One Path To Recovery

“We rise by lifting others.” Robert Ingersoll

I grew up in an alcoholic family. There was a lot of dysfunction around me and, to make a long story short, I was severely depressed. That led to a number of other problems, of course, and so my mother got me into volunteer work when I was thirteen, hoping it would relieve my anxiety and sadness. It wasn’t the immediate panacea that we’d hoped it would be, but it was a step in the right direction. And it brought me out of my isolation.

Life unfolded for me in a dizzyingly assortment of ways: there were three children including my addict Angie and all the heartache that goes with her illness; a lot of travel in the Foreign Service; and a fulfilling teaching career. I’ve had a great life and I am very grateful. But through it all, thanks to my mother, I’ve been a volunteer in various different organizations. The work has kept my perspective healthy and made me feel better about myself, something I sorely needed. And it’s taken me most of my life and much 12-Step recovery work to truly celebrate myself fully. Helping others always helps me more.

Happy New Year!

Baby Steps Lead To Bigger Ones

“First Step Prayer:

Dear Lord,

I admit that I am powerless over my addict.

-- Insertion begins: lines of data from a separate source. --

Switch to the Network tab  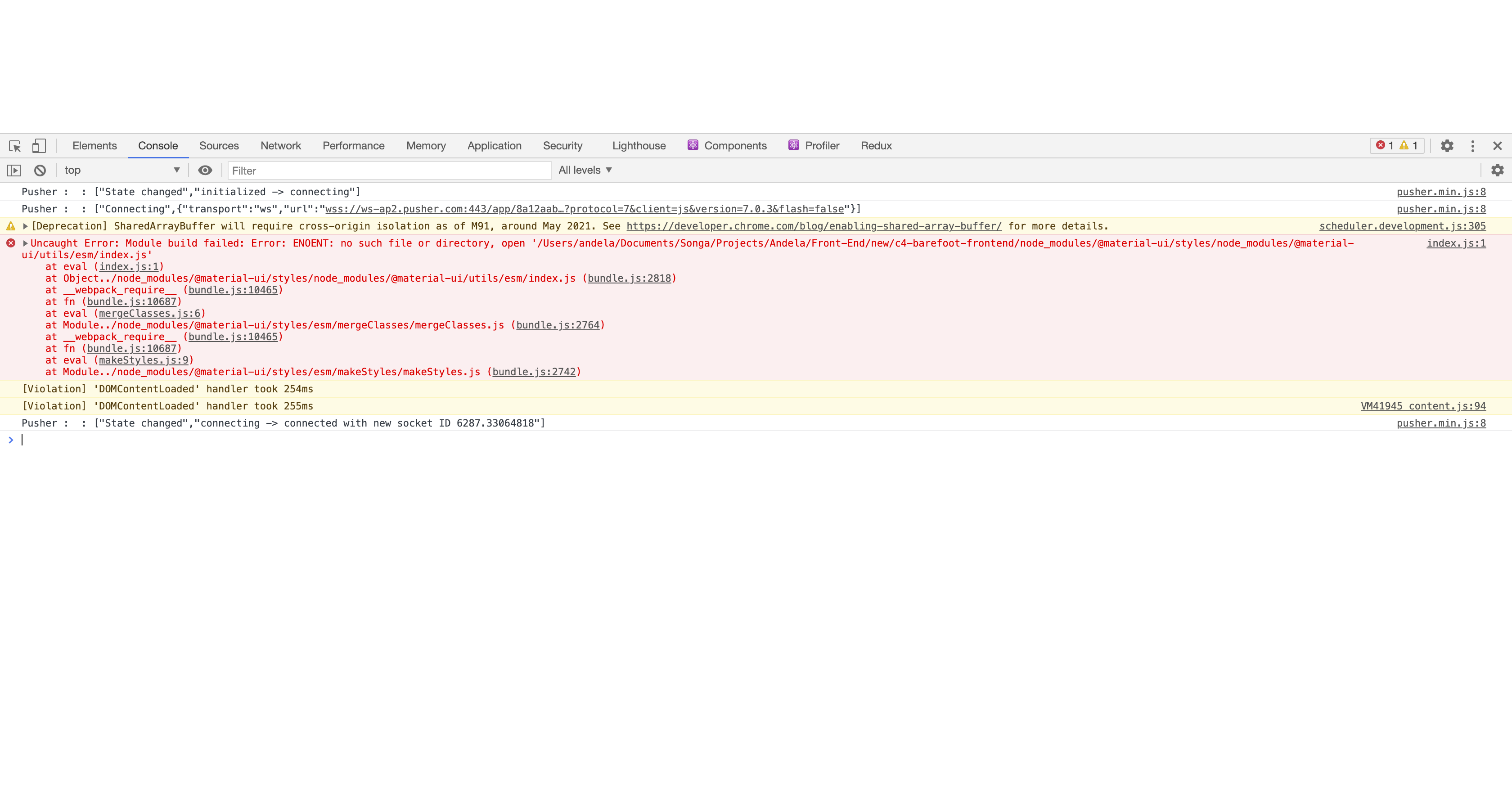point(280,145)
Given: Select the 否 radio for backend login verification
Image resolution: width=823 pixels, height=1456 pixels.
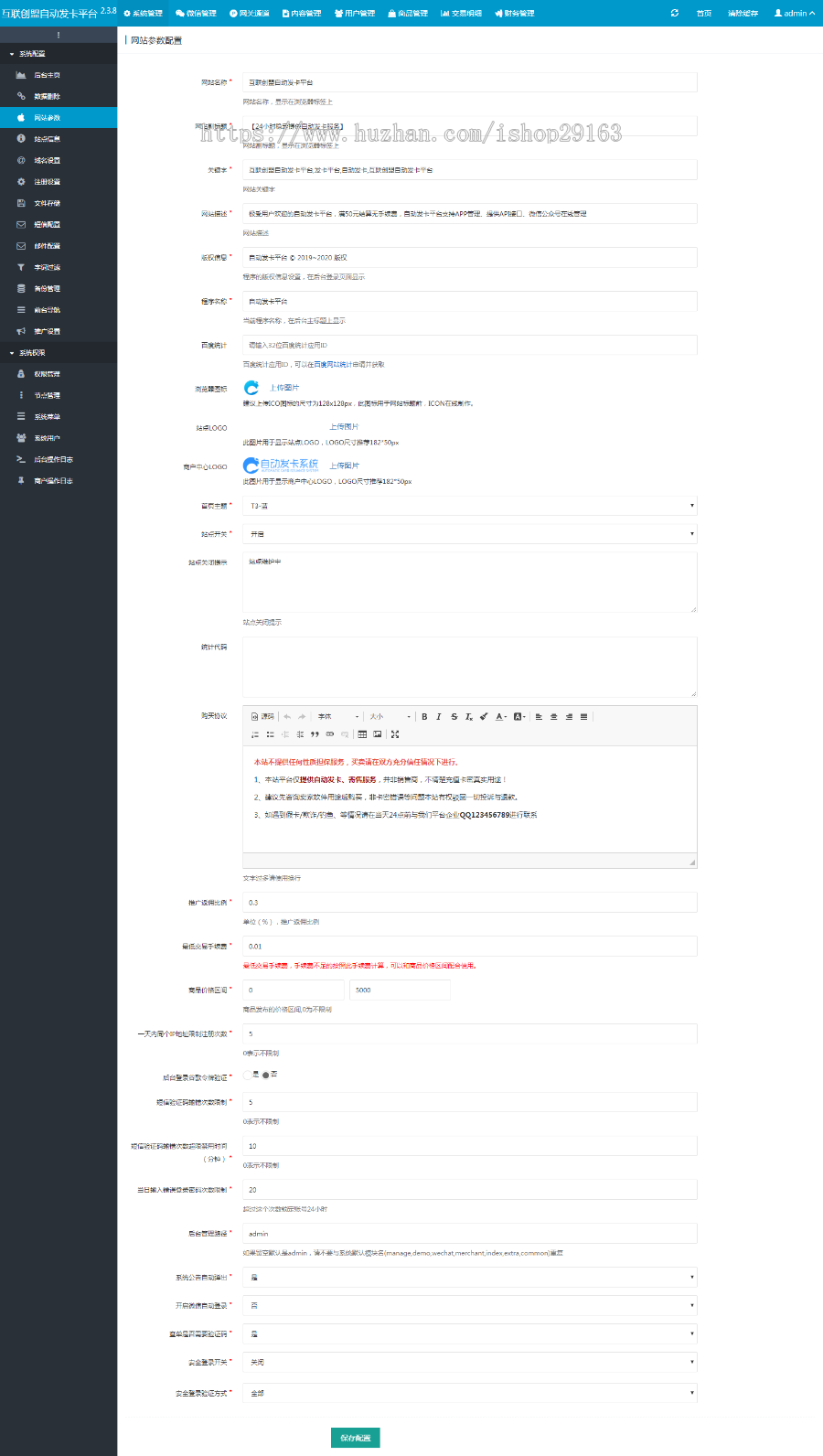Looking at the screenshot, I should pos(266,1075).
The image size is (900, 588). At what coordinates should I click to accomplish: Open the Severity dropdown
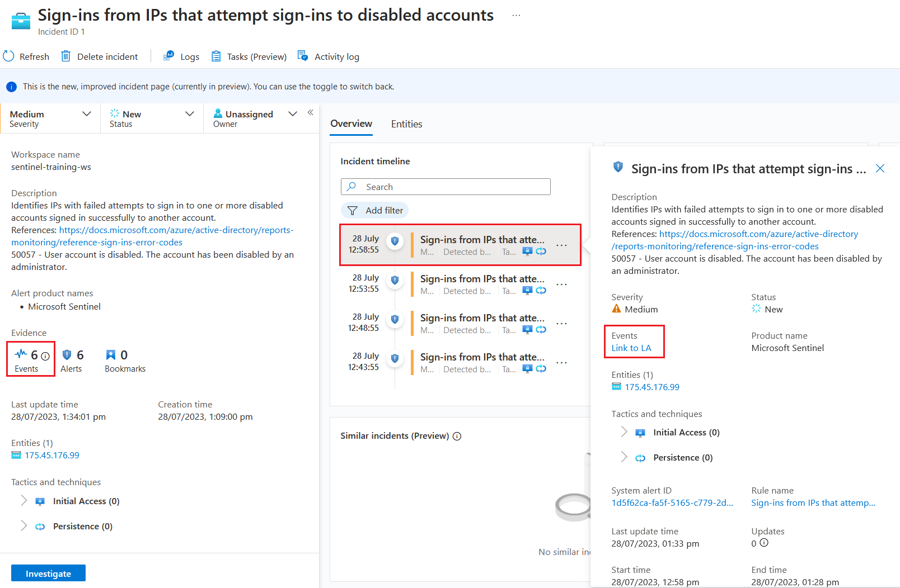pyautogui.click(x=86, y=115)
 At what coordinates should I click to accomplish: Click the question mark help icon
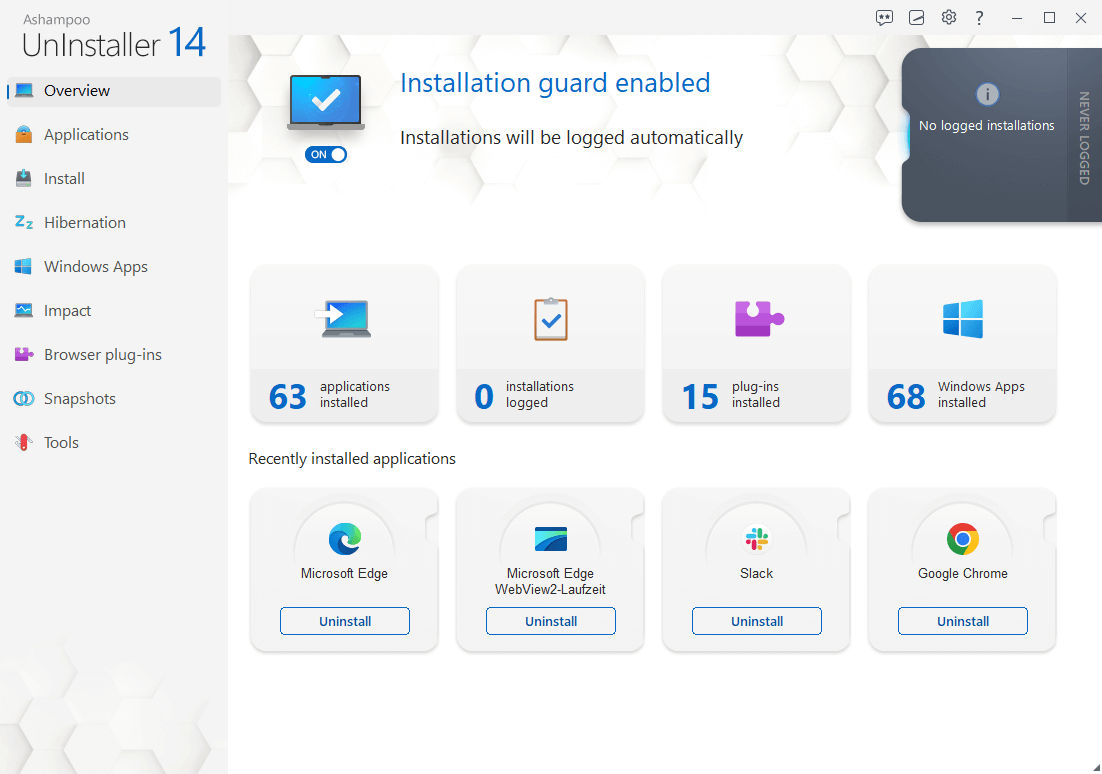pyautogui.click(x=980, y=17)
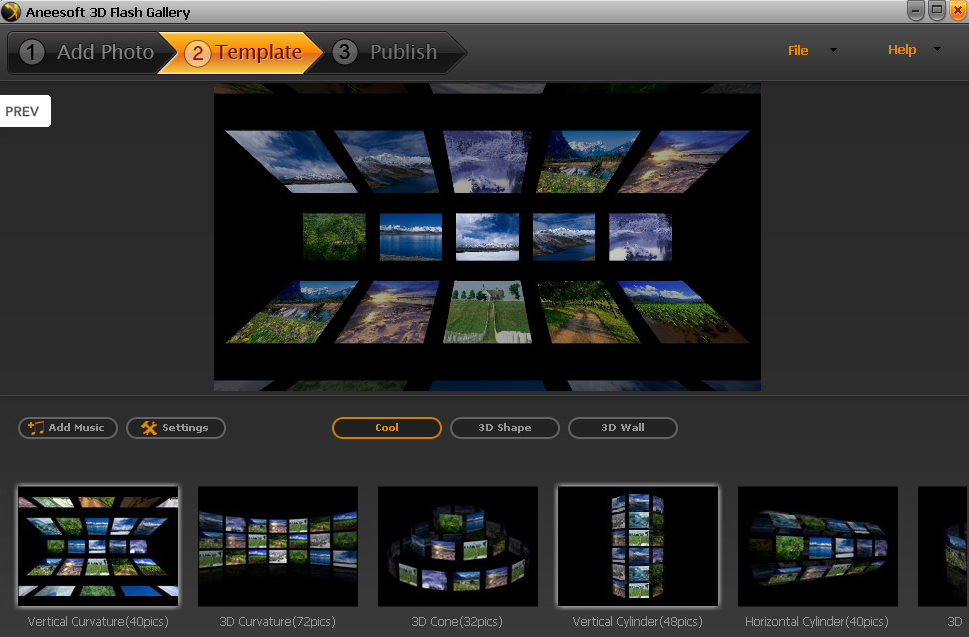The image size is (969, 637).
Task: Click the step 3 number circle
Action: click(x=345, y=52)
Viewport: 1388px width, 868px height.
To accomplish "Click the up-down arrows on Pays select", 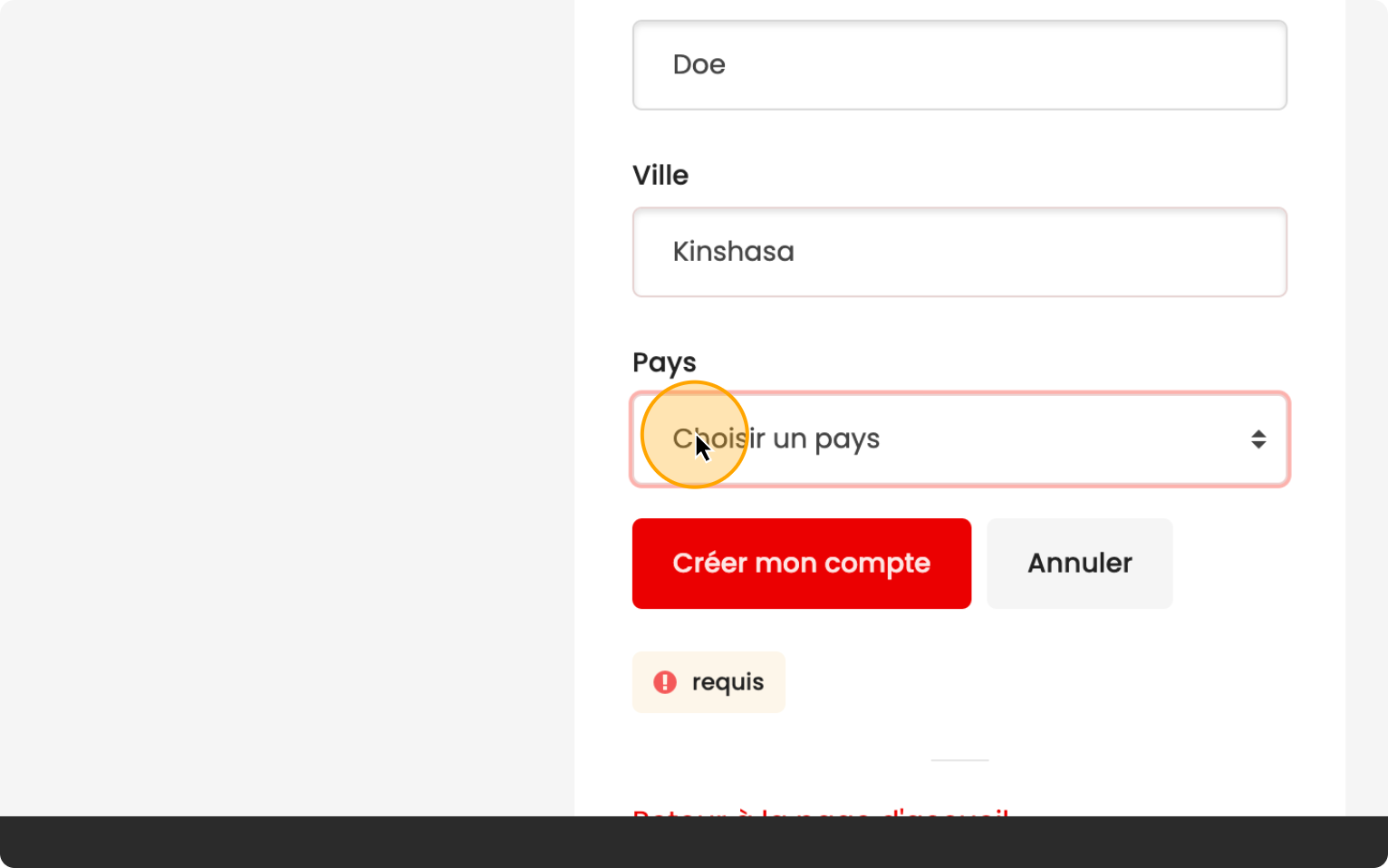I will pos(1258,439).
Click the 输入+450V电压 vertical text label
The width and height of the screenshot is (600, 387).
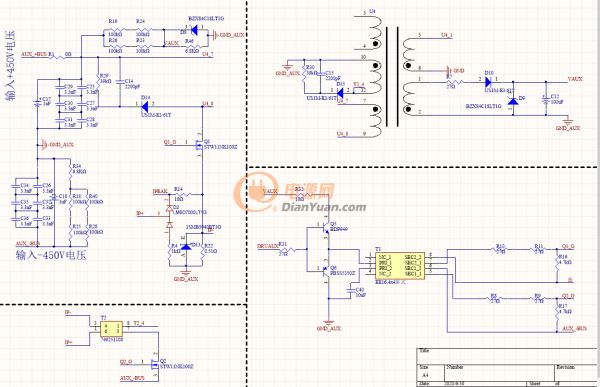coord(10,66)
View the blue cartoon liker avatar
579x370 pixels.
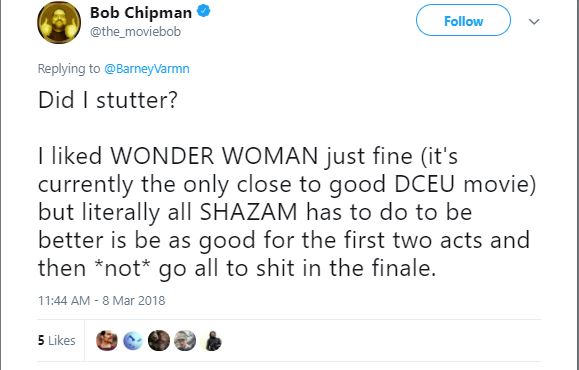click(133, 340)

I admit that my life is unmanageable

When I try to control him/her.

Help me this day to understand the true meaning of powerlessness.

Remove from me all denial of my loved one’s addiction.”

The first step is probably the most important one in assuring our recovery from the effects of another’s addiction.  And it’s because I refused to take it that it took me so long to start to recover. I simply wouldn’t accept my powerlessness over my daughter’s disease. I felt as though I would be dropping the ball and appearing not to care about her. I felt that I had to do everything in my power to save her.

So, deep pockets enabled me to put Angie through four rehabs. Deep pockets also had me paying her rent, paying off her loans, paying back the creditors she got into trouble with. All my “help” simply gave her more money for drugs. In short, deep pockets are dangerous. She might have learned something from the consequences of her actions if I hadn’t kept getting in the way.

So yes, my life had become unmanageable. I love Angie very much. So I kept making things easy for her. But we can enable our children to death. Now I’ve let go of all my attempts to control her and her disease.

And I feel as though the weight of the world has been lifted from my shoulders.